---------- RECORDED DATA

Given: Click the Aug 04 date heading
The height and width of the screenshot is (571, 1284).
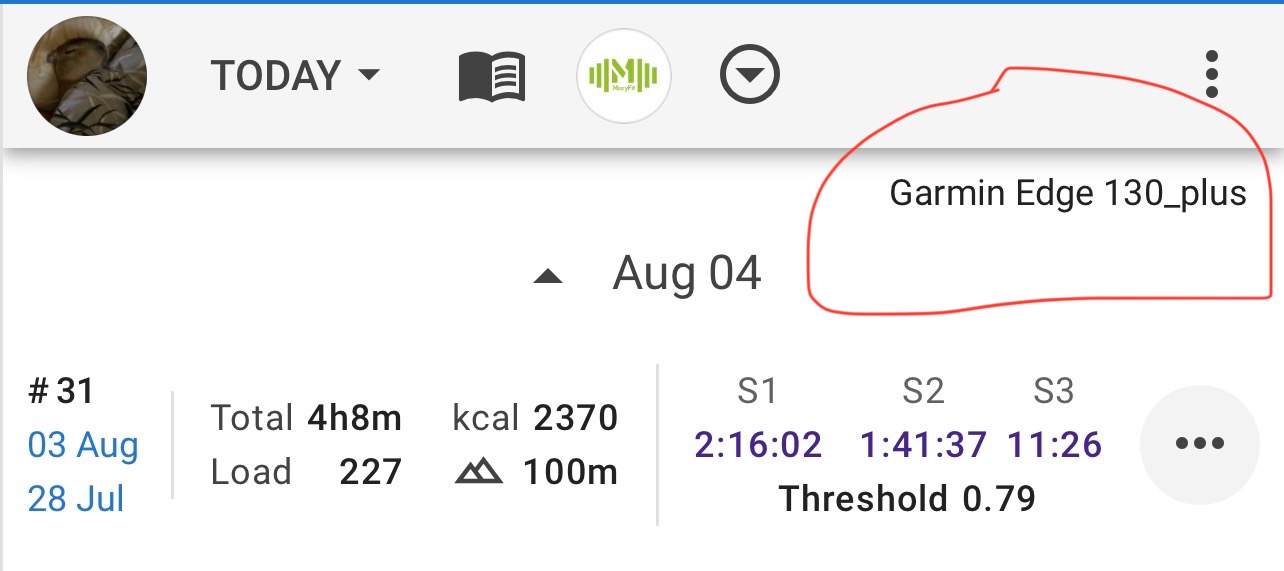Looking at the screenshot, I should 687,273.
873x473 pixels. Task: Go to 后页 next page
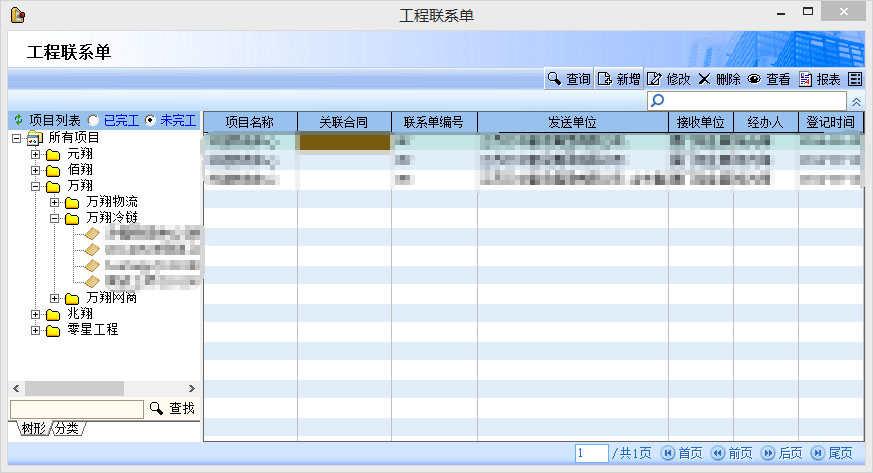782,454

--------------------

* THE EXERCISE:
Give the material above as a two-column CSV with the columns instruction and response. Use one row per picture, with the text that goes with it in instruction and its answer in response, each in a single quoted field with line breaks changed to spaces, and leave the pictures out.

* FULL ANSWER:
instruction,response
"Given: Click the Aug 04 date heading The height and width of the screenshot is (571, 1284).","Looking at the screenshot, I should 687,273."
"873x473 pixels. Task: Go to 后页 next page","782,454"